The book persuasively makes some important contributions in the disciplinary domains of STS and postcolonial studies. Building on the critique of the religious‐secular binary, she disrupts the idea of a nonreligious science by revealing that what is understood as Western science not “secular” but is fundamentally built upon Christian ideology. STS needs to seriously account for the mutual constitution of the religious and secular instead of reifying science as a separate and secular domain and the wide‐ranging cosmologies of religious beliefs and practices in the postcolonial world. She also seeks to disrupt the understanding of the supremacy of Western science on the postcolonial world by bringing into light the complex and hybrid contestations in the interaction of Western and indigenous systems of knowledge that simultaneously contradict and harmonize with each other.

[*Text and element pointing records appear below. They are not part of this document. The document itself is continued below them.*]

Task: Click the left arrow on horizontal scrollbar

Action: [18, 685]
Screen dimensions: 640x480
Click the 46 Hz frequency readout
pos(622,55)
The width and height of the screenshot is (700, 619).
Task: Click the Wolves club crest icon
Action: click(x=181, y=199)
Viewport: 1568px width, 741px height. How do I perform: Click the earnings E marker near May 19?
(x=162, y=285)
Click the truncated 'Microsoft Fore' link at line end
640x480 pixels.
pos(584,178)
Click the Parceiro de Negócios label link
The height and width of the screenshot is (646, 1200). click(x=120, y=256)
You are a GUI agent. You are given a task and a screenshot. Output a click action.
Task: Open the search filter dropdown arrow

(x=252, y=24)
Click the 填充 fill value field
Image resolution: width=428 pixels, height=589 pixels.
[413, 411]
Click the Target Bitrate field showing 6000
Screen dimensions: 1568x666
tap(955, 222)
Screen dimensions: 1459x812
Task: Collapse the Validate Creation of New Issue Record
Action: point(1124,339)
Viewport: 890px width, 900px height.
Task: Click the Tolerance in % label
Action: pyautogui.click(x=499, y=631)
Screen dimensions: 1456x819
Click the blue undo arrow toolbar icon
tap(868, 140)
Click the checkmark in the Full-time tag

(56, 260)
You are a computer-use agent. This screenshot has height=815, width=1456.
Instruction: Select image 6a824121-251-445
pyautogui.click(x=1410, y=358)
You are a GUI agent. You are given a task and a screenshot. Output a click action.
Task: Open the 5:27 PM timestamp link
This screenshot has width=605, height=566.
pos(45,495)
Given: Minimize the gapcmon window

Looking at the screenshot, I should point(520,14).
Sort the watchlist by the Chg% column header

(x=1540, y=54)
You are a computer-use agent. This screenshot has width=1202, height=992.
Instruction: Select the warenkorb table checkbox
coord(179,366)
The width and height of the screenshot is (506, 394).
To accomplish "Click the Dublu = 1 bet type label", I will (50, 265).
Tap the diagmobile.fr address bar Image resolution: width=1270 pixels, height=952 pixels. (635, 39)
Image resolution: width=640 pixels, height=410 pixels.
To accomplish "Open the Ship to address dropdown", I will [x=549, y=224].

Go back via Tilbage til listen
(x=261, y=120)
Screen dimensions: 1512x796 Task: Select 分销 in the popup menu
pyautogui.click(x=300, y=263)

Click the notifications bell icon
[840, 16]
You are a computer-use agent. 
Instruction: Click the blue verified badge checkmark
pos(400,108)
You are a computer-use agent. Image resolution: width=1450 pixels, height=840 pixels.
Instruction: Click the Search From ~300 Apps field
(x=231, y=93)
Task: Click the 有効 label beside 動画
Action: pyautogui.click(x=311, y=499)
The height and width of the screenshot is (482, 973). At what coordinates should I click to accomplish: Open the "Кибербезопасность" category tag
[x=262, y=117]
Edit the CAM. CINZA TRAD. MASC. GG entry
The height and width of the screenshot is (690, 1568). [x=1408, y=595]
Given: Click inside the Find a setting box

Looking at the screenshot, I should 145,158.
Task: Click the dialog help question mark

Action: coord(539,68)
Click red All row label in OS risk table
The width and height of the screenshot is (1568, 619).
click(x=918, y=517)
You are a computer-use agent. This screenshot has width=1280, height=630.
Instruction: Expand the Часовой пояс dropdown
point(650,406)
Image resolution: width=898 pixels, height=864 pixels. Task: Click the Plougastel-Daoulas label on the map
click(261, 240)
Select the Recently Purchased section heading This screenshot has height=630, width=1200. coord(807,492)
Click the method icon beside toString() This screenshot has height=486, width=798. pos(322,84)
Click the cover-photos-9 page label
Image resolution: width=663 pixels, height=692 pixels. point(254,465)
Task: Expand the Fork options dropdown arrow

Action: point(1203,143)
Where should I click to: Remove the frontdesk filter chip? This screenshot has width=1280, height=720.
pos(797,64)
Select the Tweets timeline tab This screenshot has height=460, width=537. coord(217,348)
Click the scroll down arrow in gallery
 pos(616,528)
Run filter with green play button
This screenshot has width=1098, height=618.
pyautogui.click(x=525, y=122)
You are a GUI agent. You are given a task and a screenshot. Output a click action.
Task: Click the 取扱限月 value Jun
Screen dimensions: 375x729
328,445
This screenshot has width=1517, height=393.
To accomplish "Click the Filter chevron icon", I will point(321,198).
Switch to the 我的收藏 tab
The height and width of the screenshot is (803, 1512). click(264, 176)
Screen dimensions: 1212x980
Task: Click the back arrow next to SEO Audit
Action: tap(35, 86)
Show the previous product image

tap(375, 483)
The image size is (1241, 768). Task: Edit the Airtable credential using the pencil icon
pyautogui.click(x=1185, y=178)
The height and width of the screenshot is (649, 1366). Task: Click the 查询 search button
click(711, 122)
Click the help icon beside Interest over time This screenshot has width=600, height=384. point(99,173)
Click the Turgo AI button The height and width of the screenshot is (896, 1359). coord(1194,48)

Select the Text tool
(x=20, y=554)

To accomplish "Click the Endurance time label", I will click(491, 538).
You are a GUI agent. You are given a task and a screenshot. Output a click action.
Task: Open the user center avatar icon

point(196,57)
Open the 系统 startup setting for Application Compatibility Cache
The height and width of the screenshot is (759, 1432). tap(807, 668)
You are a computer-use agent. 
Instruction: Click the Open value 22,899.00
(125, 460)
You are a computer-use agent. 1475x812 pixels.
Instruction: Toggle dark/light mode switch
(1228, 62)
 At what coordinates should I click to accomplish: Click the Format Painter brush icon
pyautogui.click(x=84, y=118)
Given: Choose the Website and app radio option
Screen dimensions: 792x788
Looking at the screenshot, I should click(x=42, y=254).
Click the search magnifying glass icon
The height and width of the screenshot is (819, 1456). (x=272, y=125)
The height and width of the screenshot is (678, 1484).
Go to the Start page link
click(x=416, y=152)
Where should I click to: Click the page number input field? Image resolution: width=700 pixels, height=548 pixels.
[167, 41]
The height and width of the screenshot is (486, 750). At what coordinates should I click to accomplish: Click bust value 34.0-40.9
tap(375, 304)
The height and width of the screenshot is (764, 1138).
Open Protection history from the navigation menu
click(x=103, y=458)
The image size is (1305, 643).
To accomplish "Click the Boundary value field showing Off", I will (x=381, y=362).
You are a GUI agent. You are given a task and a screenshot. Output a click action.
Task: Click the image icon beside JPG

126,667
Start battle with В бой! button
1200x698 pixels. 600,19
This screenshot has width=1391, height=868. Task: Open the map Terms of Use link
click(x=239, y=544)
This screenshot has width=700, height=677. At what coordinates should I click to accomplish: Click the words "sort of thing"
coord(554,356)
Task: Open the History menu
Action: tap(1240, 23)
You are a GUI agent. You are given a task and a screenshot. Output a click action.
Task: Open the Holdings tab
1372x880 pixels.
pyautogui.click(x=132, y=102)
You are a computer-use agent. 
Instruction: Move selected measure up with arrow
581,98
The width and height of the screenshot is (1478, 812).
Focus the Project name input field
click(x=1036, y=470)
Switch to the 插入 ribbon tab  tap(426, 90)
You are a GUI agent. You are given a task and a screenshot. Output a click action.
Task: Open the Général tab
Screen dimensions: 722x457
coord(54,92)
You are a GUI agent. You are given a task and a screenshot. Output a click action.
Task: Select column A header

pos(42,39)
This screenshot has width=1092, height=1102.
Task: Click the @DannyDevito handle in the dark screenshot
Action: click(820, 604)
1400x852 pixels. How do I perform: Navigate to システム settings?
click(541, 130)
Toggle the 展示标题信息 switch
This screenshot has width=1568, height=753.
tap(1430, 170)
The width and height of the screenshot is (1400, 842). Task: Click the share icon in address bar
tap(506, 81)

Subramaniam's writing style is particularly fascinating as she begins her chapter‐wise illustrations with short stories of science fiction, stories that mean to display her larger argument about the creativity of storytelling and the “naturecultural possibilities” that it enables. In highlighting the animated practice of storytelling in Hindu mythology, she writes the hegemonic, unilinear conception of Hinduism that has been cast to promote an idea of the Hindu nation obscuring an array of diverse, plural, polytheistic, flexible imaginative worlds, their defiance of the binarism of nature and culture, human and nonhuman, scientific and spiritual, which provide tools that can be reclaimed as a site of radical politics. The eschewal of these possibilities to construct singular narratives in history, she claims, reminds us that “nothing is inevitable, and other lives and other futures were and are always possible” (p. xiii). Since the mythological stories associated with Hinduism are burdened with oppressive meanings of caste and gender in the current era, one is skeptical about the extent to which an emancipatory reclamation and retelling is possible. However, this book proves to be enriching in systematically bringing back the enchanting prospects that underlie science and religion and in showing that the stories that end up being told are the ones that are produced by networks of power hierarchies that deploy the hybridization of science and religion to facilitate oppressive, totalizing claims of truth.